## WRITTEN REQUEST
Copy the following records word for word, leaving every line unchanged.

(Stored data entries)
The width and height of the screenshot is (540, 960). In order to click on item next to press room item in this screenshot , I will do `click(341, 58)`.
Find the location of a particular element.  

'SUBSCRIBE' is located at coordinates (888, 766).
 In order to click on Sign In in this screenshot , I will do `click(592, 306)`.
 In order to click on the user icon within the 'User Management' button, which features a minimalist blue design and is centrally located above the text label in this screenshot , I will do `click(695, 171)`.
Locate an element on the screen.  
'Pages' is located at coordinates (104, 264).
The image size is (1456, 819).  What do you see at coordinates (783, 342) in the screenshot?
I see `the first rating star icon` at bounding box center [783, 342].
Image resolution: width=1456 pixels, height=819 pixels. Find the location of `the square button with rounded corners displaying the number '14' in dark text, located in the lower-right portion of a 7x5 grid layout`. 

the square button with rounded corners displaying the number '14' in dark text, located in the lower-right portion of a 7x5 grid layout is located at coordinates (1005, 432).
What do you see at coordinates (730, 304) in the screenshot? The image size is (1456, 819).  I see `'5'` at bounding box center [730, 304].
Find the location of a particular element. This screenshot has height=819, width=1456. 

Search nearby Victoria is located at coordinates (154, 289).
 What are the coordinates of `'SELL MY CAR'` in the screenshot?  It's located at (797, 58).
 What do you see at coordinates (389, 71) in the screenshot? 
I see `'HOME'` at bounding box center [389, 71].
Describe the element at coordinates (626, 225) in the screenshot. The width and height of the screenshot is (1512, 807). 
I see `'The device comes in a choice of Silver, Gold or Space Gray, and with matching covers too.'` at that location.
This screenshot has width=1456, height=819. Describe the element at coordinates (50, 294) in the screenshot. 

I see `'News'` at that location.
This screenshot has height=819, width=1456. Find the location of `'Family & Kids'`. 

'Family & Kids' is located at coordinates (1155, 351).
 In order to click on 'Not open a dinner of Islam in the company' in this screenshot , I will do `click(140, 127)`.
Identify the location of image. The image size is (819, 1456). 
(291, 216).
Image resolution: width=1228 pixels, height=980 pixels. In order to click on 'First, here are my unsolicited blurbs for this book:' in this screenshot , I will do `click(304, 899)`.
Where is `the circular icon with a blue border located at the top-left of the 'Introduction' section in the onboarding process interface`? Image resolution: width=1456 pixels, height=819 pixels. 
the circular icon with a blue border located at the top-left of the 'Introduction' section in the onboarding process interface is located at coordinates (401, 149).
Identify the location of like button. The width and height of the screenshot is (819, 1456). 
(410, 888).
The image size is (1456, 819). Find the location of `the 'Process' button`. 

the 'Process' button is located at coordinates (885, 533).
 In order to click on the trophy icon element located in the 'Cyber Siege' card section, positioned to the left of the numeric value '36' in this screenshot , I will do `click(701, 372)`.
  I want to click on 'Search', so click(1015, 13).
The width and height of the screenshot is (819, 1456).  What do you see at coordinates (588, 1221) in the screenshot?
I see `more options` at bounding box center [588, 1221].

## COMPLETE RESPONSE
The width and height of the screenshot is (540, 960). In order to click on item next to press room item in this screenshot , I will do `click(341, 58)`.
Find the location of a particular element.  

'SUBSCRIBE' is located at coordinates (888, 766).
 In order to click on Sign In in this screenshot , I will do `click(592, 306)`.
 In order to click on the user icon within the 'User Management' button, which features a minimalist blue design and is centrally located above the text label in this screenshot , I will do `click(695, 171)`.
Locate an element on the screen.  
'Pages' is located at coordinates (104, 264).
The image size is (1456, 819).  What do you see at coordinates (783, 342) in the screenshot?
I see `the first rating star icon` at bounding box center [783, 342].
Image resolution: width=1456 pixels, height=819 pixels. Find the location of `the square button with rounded corners displaying the number '14' in dark text, located in the lower-right portion of a 7x5 grid layout`. 

the square button with rounded corners displaying the number '14' in dark text, located in the lower-right portion of a 7x5 grid layout is located at coordinates (1005, 432).
What do you see at coordinates (730, 304) in the screenshot? The image size is (1456, 819).  I see `'5'` at bounding box center [730, 304].
Find the location of a particular element. This screenshot has height=819, width=1456. 

Search nearby Victoria is located at coordinates (154, 289).
 What are the coordinates of `'SELL MY CAR'` in the screenshot?  It's located at (797, 58).
 What do you see at coordinates (389, 71) in the screenshot? 
I see `'HOME'` at bounding box center [389, 71].
Describe the element at coordinates (626, 225) in the screenshot. The width and height of the screenshot is (1512, 807). 
I see `'The device comes in a choice of Silver, Gold or Space Gray, and with matching covers too.'` at that location.
This screenshot has width=1456, height=819. Describe the element at coordinates (50, 294) in the screenshot. 

I see `'News'` at that location.
This screenshot has height=819, width=1456. Find the location of `'Family & Kids'`. 

'Family & Kids' is located at coordinates (1155, 351).
 In order to click on 'Not open a dinner of Islam in the company' in this screenshot , I will do `click(140, 127)`.
Identify the location of image. The image size is (819, 1456). 
(291, 216).
Image resolution: width=1228 pixels, height=980 pixels. In order to click on 'First, here are my unsolicited blurbs for this book:' in this screenshot , I will do `click(304, 899)`.
Where is `the circular icon with a blue border located at the top-left of the 'Introduction' section in the onboarding process interface`? Image resolution: width=1456 pixels, height=819 pixels. 
the circular icon with a blue border located at the top-left of the 'Introduction' section in the onboarding process interface is located at coordinates (401, 149).
Identify the location of like button. The width and height of the screenshot is (819, 1456). 
(410, 888).
The image size is (1456, 819). Find the location of `the 'Process' button`. 

the 'Process' button is located at coordinates (885, 533).
 In order to click on the trophy icon element located in the 'Cyber Siege' card section, positioned to the left of the numeric value '36' in this screenshot , I will do `click(701, 372)`.
  I want to click on 'Search', so click(1015, 13).
The width and height of the screenshot is (819, 1456).  What do you see at coordinates (588, 1221) in the screenshot?
I see `more options` at bounding box center [588, 1221].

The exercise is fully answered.